Mattos didn’t respond to an email seeking comment.
“If it wasn’t for the media, look at what they just did, they will hide, hide, hide. And then try to deny, deny, deny,” Garcia said. “It’s too late. Winslow is a very small community…That infection is probably everywhere.”
Arizona’s prison system has more than 42,000 inmates and 9,000 employees. The risk of spread in and out of the facilities is high.
ABC15 obtained internal emails and documents showing that as of April 1, only 30 percent of symptomatic inmates had been tested, and 358 employees had been turned away from work due to health screening at the prison gates.
Attorneys in a long-standing prison healthcare lawsuit have also been blocked from receiving timely information.
The Prison Law Office and ACLU, which are court-appointed representatives for every inmate’s healthcare, had to file a motion in federal court to get the names and treatment of all tested inmates.
The judge agreed with the organizations and scolded the state for blocking that information.
Judge Roslyn Silver called the state’s arguments against releasing the info “troubling” and wrote that it “may reflect a failure to accept what could be a grave threat.”

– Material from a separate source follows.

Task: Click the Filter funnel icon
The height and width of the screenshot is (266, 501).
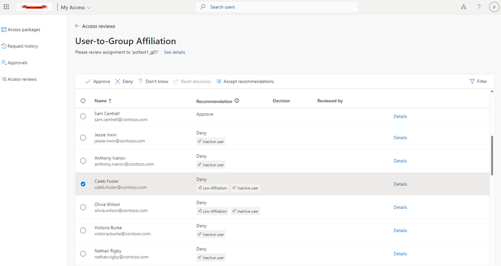Action: pyautogui.click(x=472, y=82)
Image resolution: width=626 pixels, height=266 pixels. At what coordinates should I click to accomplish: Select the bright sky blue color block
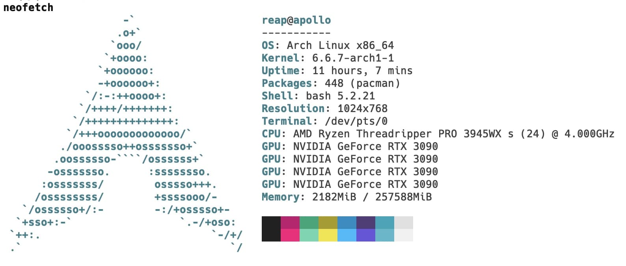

“I don’t understand the rationale of DOC’s lack of transparency at all,” said Rep. Diego Rodriguez. “It really frightens us.”
Rodriguez and three other democratic lawmakers sent a letter to the department this week, seeking more information about testing and preparations for a potential outbreak.
Officials have not yet responded.
“Time becomes such an important factor,” Rodriguez said. “Every second of time that goes by where this information is not shared, it could have catastrophic effects down the line. I am very disappointed in the tone the director has adopted.”
Rodriguez is specifically speaking about an email Director Shinn sent to advocate Donna Hamm on March 31.
The email was shared with ABC15 and on social media.
“Donna - regrettably it appears that many are anxious to see us fail. While I will never understand why, I am pleased to report we have ZERO positive cases to date… While I cannot guarantee success forever, it oddly appears the best place to live presently is in one of our institutions.”
Rodriguez finds the comments troubling, especially considering the prison system’s long-standing failures in providing a constitutional level of healthcare.
“Just the tone, quite frankly, the arrogance of that statement that prison might be the safest place at this moment, it’s mind-boggling that an appointed official in charge of a billion-dollar department facing a pandemic would make that type of statement,” Rodriguez said. “At a minimum, it’s reckless. I think it’s arrogant.”